What this means in game is explosions, which are already almost always tuned to be the loudest part of a given scene will be that much louder, mainly due to the underemphasis in the mids and highs. The under-emphasis in the mids is particularly worth paying attention to if you play games like Fortnite or Overwatch, where audio cues like footsteps and voice lines can give you hints at enemy locations and behaviour.
Most speech occupies the mid range, with the exception of things like sibilant sounds (F, S, and SH sounds), which are rather high frequency. Even accurate bass output will sound louder because of this.

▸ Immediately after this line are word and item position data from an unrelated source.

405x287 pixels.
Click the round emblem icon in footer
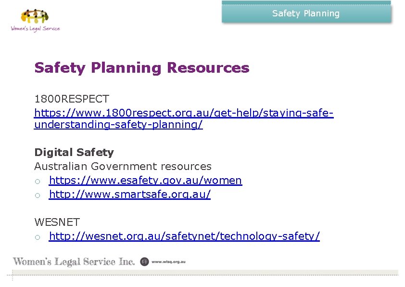point(144,261)
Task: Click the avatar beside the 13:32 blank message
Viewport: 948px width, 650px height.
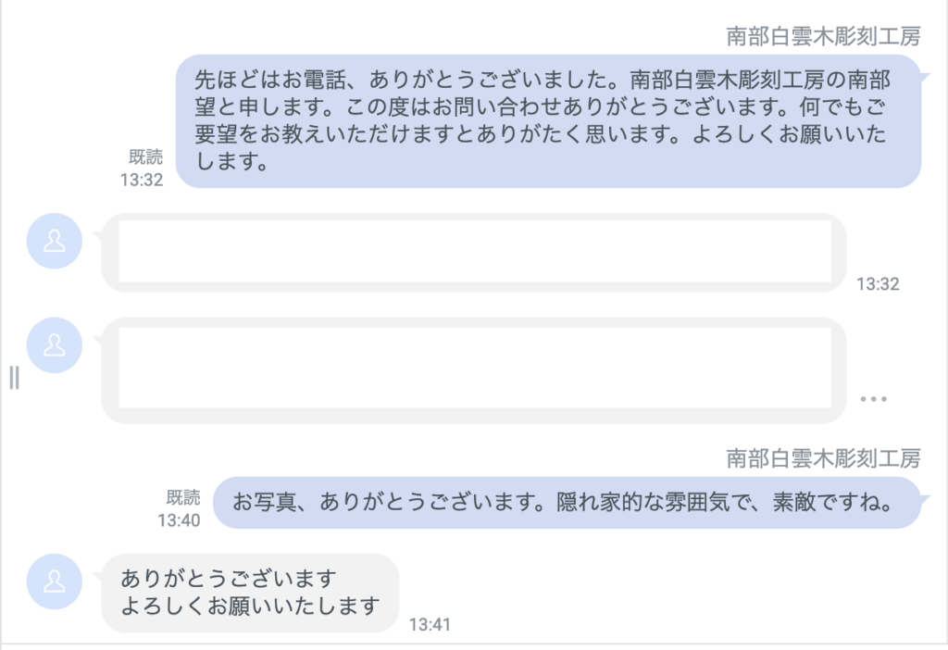Action: point(55,241)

If you’re listening to music, this kind of output can be totally fine for electronic or house beats, but maybe not for a lot of other genres. In Reborn by Magic Sword, the booming bass that already dominates the song really takes over and sounds great. With music that favors bass a little less, you might find less to be excited about. The underemphasized mids and highs mean the sounds of vocals, strings, and some cymbals will be harder to pick out among more prominent bass parts.
The Corsair HS60 Pro Surround offers very good isolation for gaming headset. There’s nothing approaching ANC here, but the thick earpads and easy adjustment of the headphones make getting a good seal very easy. You shouldn’t have any trouble from the typical noises of the home wearing this gaming headset—just don’t expect it to fair all that well outside.

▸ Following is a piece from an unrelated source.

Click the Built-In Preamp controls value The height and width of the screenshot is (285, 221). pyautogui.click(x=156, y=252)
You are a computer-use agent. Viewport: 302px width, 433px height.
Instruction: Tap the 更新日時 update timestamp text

How good is the microphone?
Much like the headphone frequency response chart, the HS60 Pro Surround’s microphone features very typical audio output for an attached microphone. There’s a pretty significant de-emphasis in the bass range, which is often due to the microphone not getting enough power, and reasonably accurate output in the mids and highs.
This means people with deeper voices may sound a little distorted using this microphone. People with higher voices shouldn’t have any issue though. Unfortunately, there were no microphone options of any kind in the iCue app—if installing it is already necessary to fully use the headset, having useful features like this wouldn’t hurt. Despite that, I never ran into any particularly glaring clarity issues—listen for yourself:
Should you buy the Corsair HS60 Pro Surround?
If you’re looking for something decent that won’t threaten the budget, maybe.
The Corsair HS60 Pro Surround isn’t an exceptional gaming headset, but it is a solid one. It’s well built, it sounds fine, and it works well on everything. There’s not a whole lot more to say about this one. The inclusion of surround sound means it’ll cover most of your PC gaming needs without an issue. If you’re looking for something a little more console-focused, the SteelSeries Arctis 1 Wireless offers fantastic sound, a good mic, and USB-C connectivity (don’t worry there’s a dongle)—plus it’s wireless and has great battery life.
If you’re in the market for something similar to the HS60 Pro Surround, but maybe more on the premium side, there are plenty of options, too. The Logitech G Pro X is also a PC-centric gaming headset, and offers pretty much all the same features, but it’s mic software options are a cut above. The Razer BlackShark V2 also covers a very similar territory, but it sports some of the best isolation and most accurate audio output on the market.
To be sure, there are headsets with better sound, headsets with more features, and headsets at lower prices than the HS60 Pro Surround. But if you just want something simple for a reasonable price, you could do far worse than this.